Exclude the pictures and reproduce the remaining data exactly as written.

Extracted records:
+ + + + +
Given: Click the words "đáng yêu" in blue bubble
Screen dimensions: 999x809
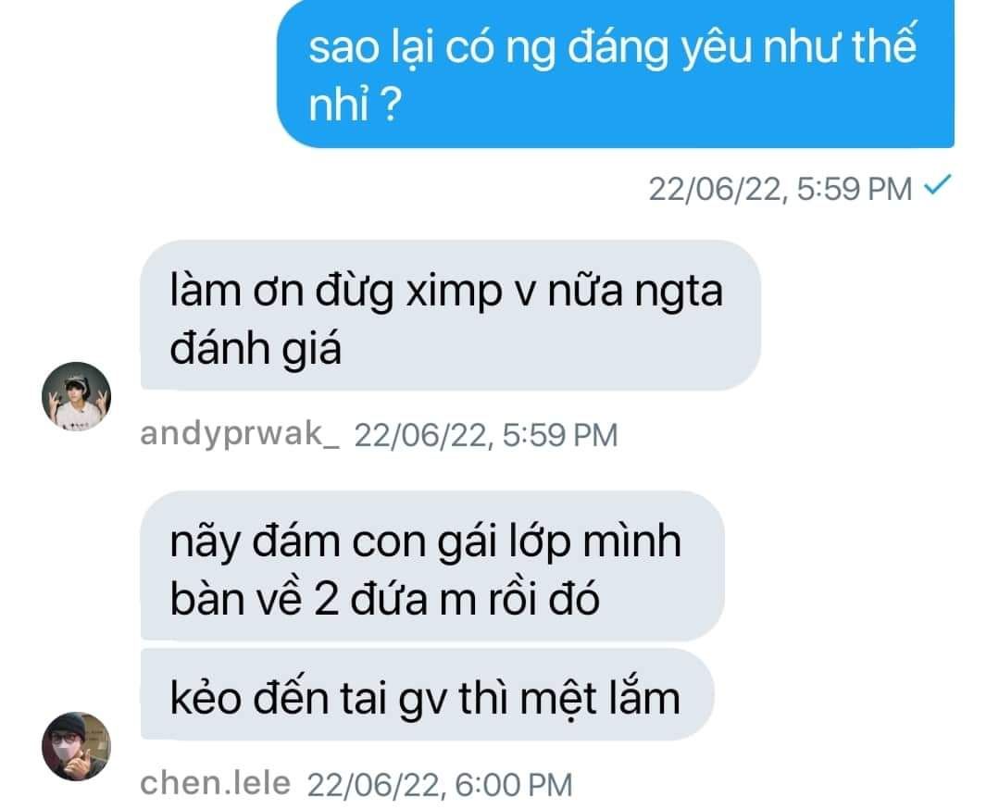Looking at the screenshot, I should point(660,47).
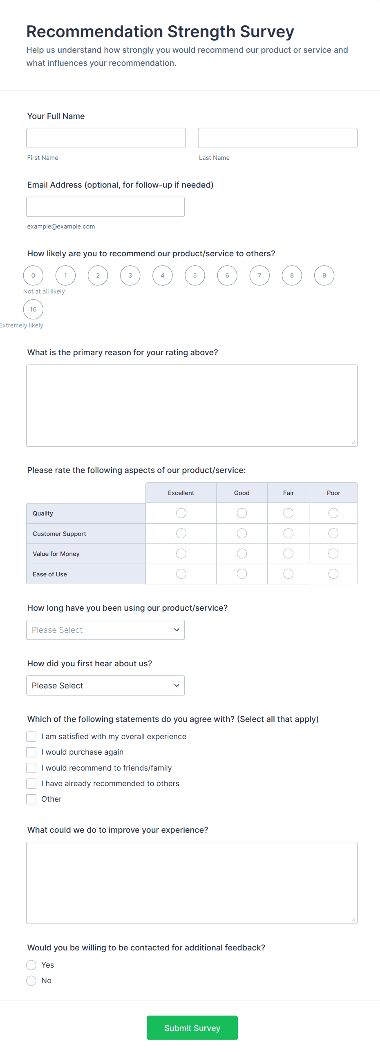The image size is (380, 1060).
Task: Pick rating 7 on recommendation scale
Action: tap(260, 275)
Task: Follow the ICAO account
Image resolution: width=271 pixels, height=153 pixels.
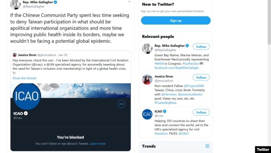Action: click(201, 112)
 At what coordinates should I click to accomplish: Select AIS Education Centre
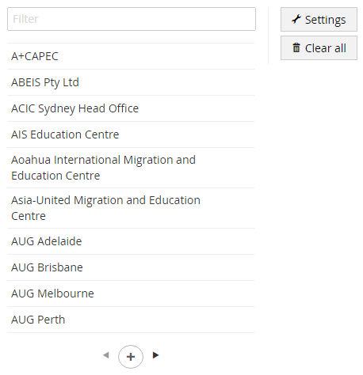(x=131, y=134)
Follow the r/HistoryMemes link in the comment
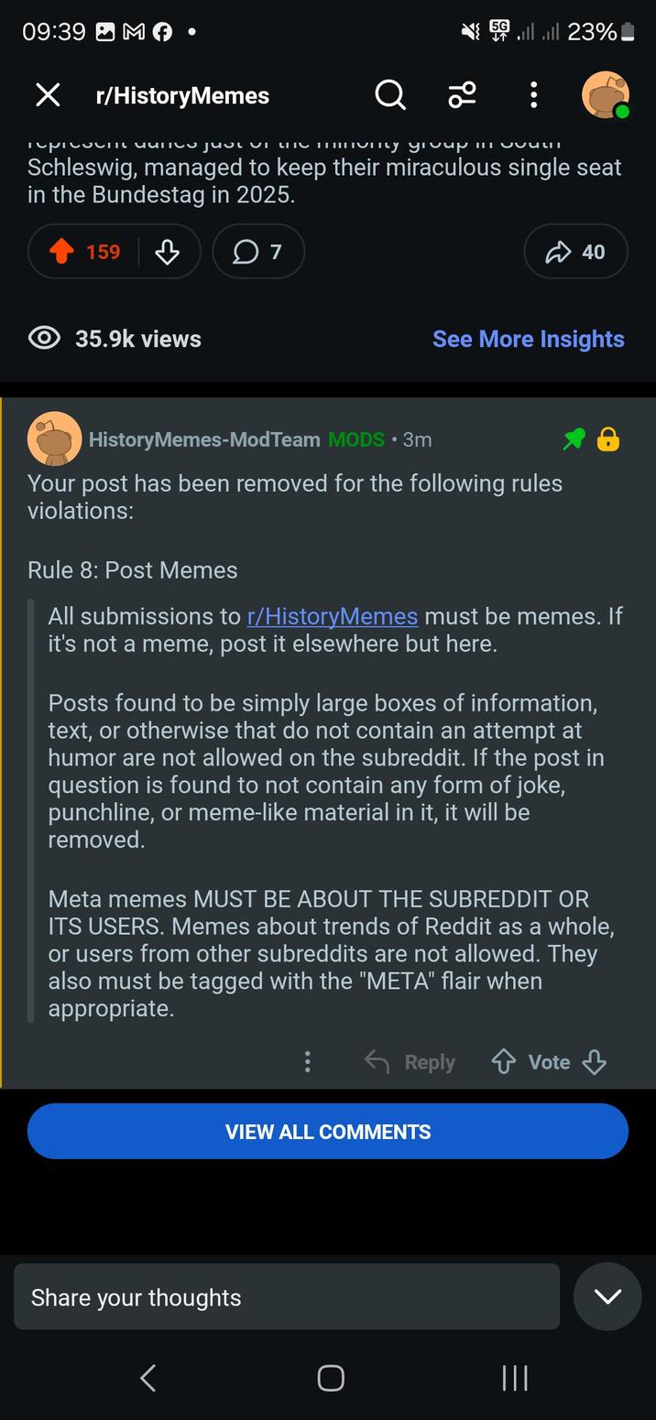This screenshot has height=1420, width=656. click(333, 616)
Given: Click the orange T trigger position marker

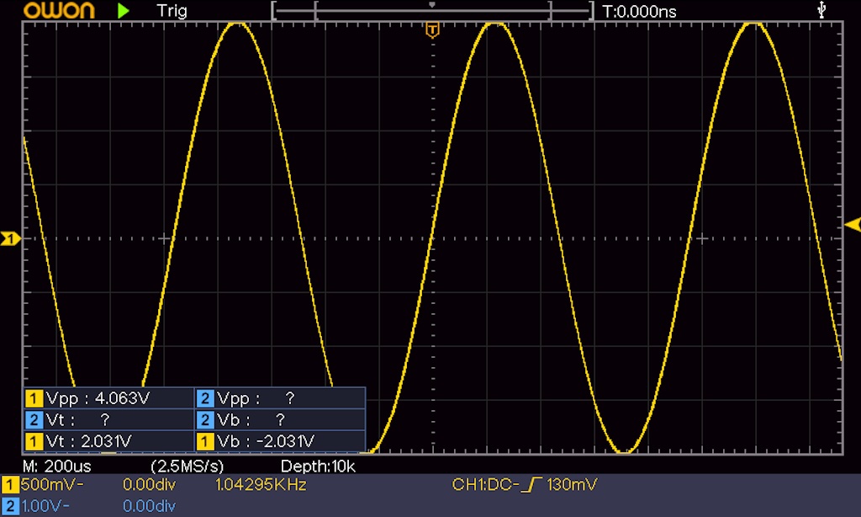Looking at the screenshot, I should coord(432,31).
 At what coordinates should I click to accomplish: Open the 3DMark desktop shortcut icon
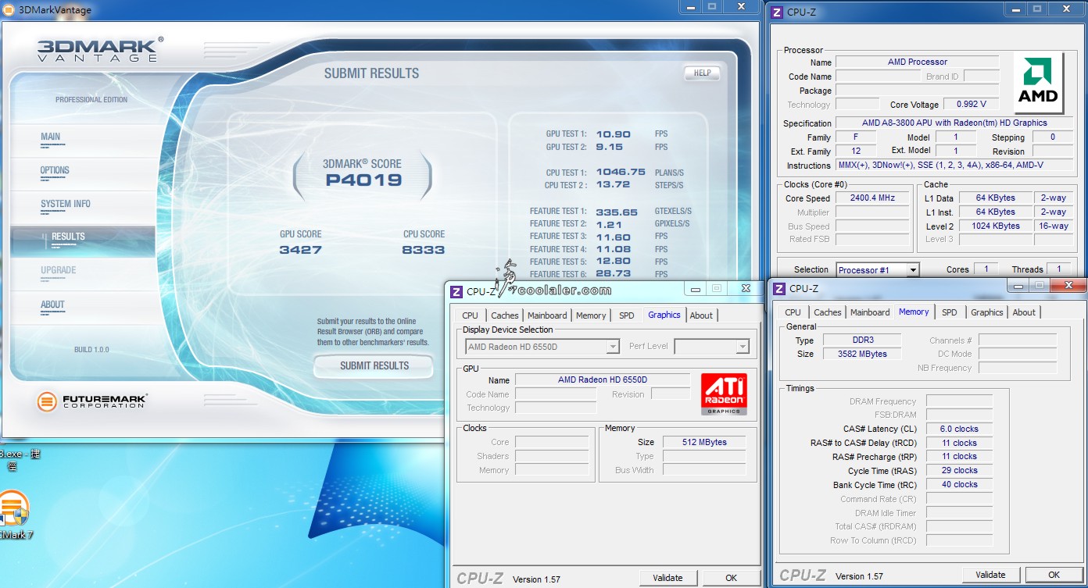point(13,507)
+ + + + +
Written response:
Given: Click the words "đáng yêu" in blue bubble
Screen dimensions: 999x809
Looking at the screenshot, I should point(660,47).
The image size is (380, 1060).
Task: Pick rating 7 on recommendation scale
Action: tap(260, 275)
Task: Follow the ICAO account
Image resolution: width=271 pixels, height=153 pixels.
Action: click(201, 112)
 At what coordinates should I click to accomplish: Select AIS Education Centre
(x=131, y=134)
Follow the r/HistoryMemes link in the comment
This screenshot has height=1420, width=656. click(333, 616)
Given: Click the orange T trigger position marker

Looking at the screenshot, I should coord(432,31).
 At what coordinates should I click to accomplish: Open the 3DMark desktop shortcut icon
point(13,507)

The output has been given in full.